SECURITY  CHALLENGES

  • As Aadhaar gained the currency of “proof of identity”, most checkpoints like railways, airports and even protected areas have started using it as a source of identity.
  • But in reality Aadhaar in its physical form is just a plain card and can be downloaded from anywhere or a coloured printout that can be printed and may look as good as the original.
  • It does not have a hologram or digital signature but rather a QR (Quick Response) code, which is just an image representation of a text and not a security feature.
  • Another flaw in Aadhaar’s security came to the limelight when a random blogger talked about how easy it is to access Aadhaar information with just a basic Google search.
  •  With the exponential growth in cybercrime, this centralised database may provide valuable information to criminals.
  • This might lead to either illegal tracking of individuals or identification without consent.
  • Such records may also aid in providing data on the precise location, time and context of the services availed by that individual.
  • Moreover, sensitive financial information of individuals and companies may also be exposed through breaches of the UID database or internal collusion.
  • In a report by an investigative website, those associated with the Aadhaar project “agreed to make Aadhaar Cards for applicants without any proof of identification or address” for charges ranging from Rs 500 to 2500.The website asserted that almost anyone, “be it Indian or an illegal immigrant can get an Aadhaar Card made without any proof of identity.

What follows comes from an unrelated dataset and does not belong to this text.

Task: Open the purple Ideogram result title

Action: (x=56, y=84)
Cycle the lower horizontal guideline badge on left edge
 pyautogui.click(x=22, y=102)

More importantly, they get an Indian identity.”

GOVERNMENT’S   VIEW

  •  Time and again the critics of Aadhaar have been arguing that India is at the risk of becoming a surveillance state, but the Government of India does not, however, appear to be on the same page with academics and analysts who are targeting Aadhaar and its security features.
  • The critics tend to forget that the idea is to empower the citizens and not the state.
  • Since its inception, Aadhaar has adopted the principle of security by design, which ensures that no agency is able to track and profile any individual.
  • In addition, the Aadhaar Act itself lays down several guidelines for protection of Information (Chapter VI) and subsequent punishment and penalties (Chapter VII).
  • Moreover, to safeguard critical data, UIDAI will upgrade all pre-existing biometric devices with software aimed at protecting the security of the transmitted data.

CONCLUSION

  • Though there might be several prevalent concerns over Aadhaar’s data security, these do not outweigh the benefits it has to offer.
  • Besides, one cannot entirely overlook the government’s efforts to make Aadhaar more secure.
  • All the technical glitches that are coming to the forefront are being immediately taken care of.
  • UIDAI has also ensured that most of the biometric information gets encrypted by a UIDAI key at the chip level of any digital device, thus making it almost impossible for anyone to breach it.
  • However Privacy still remains a point of paradox and, in the absence of concrete privacy laws, citizens might be subjected to mass surveillance in the name of national security.
  • As of now, it is safe to tag Aadhaar’s security features as a “work in progress” rather than a foolproof arrangement.
  • The government still requires much more dedicated, informed and comprehensive security policies and accelerated efforts to realise Aadhaar’s full effectiveness.
  • Thus, with appropriate measures on the security front, Aadhaar can be associated with numerous benefits like a cashless society, reduction of voter fraud and legitimate allocation of subsidies.